Introduction
Pakshaghata/Pakshavadha is a condition mentioned among the Vatavyadhis in Ayurveda classics. ‘Paksha’ means side/flank, ‘Aghata’/’Vadha’ means killing or destruction or paralysis.
Here, aggravated Vata gets localized in one half of the body and causes Shosha/atrophy of Sira and Snayu, thus debilitating the half, by loosening the joint connections. As a result, that side of the body experiences Akarmanyata (loss of motor functions) and Vichethanatwa (loss of movements).[3]
Vata can vitiate in two ways; either due to Dhatukshaya or due to Aavarana.[4] Due to indulgence in factors causing depletion of Dhatus, the Srothases or the channels become empty and Vata gets vitiated by filling up these. If other Doshas (which include Dhatus, Malas also) fills up these empty channels, then Vata gets vitiated by causing Aavarana or obstruction to these channels.
The vitiated Vata gets localized in various sites of the body during Sthaana Samsraya stage of Kriyaa Kaala and causes various diseases. In Pakshaghata, Sroto Vaigunya is at various parts of brain like basal ganglia, corona radiata, pons etc.
So vitiated Vata gets localized in these areas and results in presentations of stroke. Stroke is a common medical emergency with an annual incidence of between 180 and 300 per 100000.
The incidence rises with age. One fifth of patients with an acute stroke will die within a month of the event and at least half of those who survive will be left with physical disability. The common clinical stroke syndromes depend on which vascular territories are affected.[5]
Case Report
This case series includes participants who were admitted in the Panchakarma IPD of our institution with a primary history of weakness of one side of the body. Cases were evaluated initially by detailed history taking and physical examination.
Demographic data collected included age, gender and personal and medical history with duration since the onset of the condition and the radiological findings. Pre-post assessment done using Barthels index and SSQOL stroke assessment scale.
Case 1:
A 57-year-old male patient who was not a known case of diabetes mellitus or hypertension was admitted in the IPD with complaints of weakness of right side of the body since a year. He also had difficulty in recalling names and recent events. Delayed sensations of touch, pain, temperature etc on the affected side was also there. The patient has received medical management on the same day of occurrence of symptoms, within the golden hour. A course of physiotherapy was also done.
Clinical Examinations
- Past memory intact, present affected.
- Optic nerve: visual field-right side of both eyes affected.

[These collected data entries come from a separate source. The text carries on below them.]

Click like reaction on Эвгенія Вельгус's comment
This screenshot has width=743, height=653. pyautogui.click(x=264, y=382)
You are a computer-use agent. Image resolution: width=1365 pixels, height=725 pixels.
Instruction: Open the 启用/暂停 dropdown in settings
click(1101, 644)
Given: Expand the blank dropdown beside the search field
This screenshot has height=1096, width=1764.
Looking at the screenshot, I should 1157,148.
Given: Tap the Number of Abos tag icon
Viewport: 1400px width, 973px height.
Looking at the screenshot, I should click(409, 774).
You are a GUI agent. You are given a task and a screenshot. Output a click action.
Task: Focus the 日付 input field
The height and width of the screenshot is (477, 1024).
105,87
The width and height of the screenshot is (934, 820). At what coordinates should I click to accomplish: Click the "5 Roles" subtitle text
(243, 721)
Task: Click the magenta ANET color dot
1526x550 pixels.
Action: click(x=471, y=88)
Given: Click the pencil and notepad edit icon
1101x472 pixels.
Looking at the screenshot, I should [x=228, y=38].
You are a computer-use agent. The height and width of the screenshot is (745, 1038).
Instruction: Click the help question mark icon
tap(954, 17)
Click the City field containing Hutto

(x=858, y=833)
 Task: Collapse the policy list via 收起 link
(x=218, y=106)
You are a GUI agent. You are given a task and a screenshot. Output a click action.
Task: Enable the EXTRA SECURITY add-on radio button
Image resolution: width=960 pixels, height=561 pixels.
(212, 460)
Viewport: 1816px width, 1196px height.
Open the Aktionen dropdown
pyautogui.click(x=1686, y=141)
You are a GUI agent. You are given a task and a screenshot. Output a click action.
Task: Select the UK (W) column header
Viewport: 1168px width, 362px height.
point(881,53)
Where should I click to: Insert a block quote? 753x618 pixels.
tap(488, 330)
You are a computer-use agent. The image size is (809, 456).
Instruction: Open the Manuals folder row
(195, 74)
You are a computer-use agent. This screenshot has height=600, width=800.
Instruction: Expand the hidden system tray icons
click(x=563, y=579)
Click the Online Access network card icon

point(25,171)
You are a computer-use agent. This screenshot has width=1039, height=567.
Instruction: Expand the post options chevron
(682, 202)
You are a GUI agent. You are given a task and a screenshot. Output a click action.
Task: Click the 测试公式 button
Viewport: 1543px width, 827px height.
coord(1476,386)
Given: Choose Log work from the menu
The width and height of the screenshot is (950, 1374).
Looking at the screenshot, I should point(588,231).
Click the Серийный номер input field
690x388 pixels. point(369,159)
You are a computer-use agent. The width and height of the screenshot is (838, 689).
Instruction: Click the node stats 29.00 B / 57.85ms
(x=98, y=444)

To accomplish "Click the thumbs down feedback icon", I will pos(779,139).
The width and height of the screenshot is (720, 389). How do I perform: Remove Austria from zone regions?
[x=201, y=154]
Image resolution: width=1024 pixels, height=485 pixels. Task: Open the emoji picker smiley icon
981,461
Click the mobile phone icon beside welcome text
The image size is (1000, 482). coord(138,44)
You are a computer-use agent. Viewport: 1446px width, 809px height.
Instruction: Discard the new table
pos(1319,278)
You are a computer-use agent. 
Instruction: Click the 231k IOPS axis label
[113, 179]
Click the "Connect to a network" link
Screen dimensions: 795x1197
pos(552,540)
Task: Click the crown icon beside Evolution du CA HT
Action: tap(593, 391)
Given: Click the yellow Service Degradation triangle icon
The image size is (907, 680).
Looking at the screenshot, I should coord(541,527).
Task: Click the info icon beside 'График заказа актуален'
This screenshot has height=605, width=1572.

- Trigeminal nerve: pain, temperature, light touch sensations feeble on the right side of body.
| Right | Left |
---|
UL | 4/5 | 5/5 |
LL | 4/5 | 5/5 |
Nearly 1 cm difference in right upper limb and lower limb when compared to left upper limb and lower limb.
Gait - hemiplegic
Acute infarct in the left corona radiata, posterior limb of internal capsule extending to thalamus
Acute infarct on left occipital lobe and medial temporal lobe of left PCA territory. No haemorrhagic transformation.
Case 2:
A 62-year-old male patient with no K/H/O DM, HTN was admitted in the IPD of the hospital with complaints of weakness of right side of the body and difficulty in articulation of words. Duration of the complaints was 12 years and it had aggravated a month before visiting our OPD. He wasn’t taken to the hospital within the golden hour and hence medical management was delayed.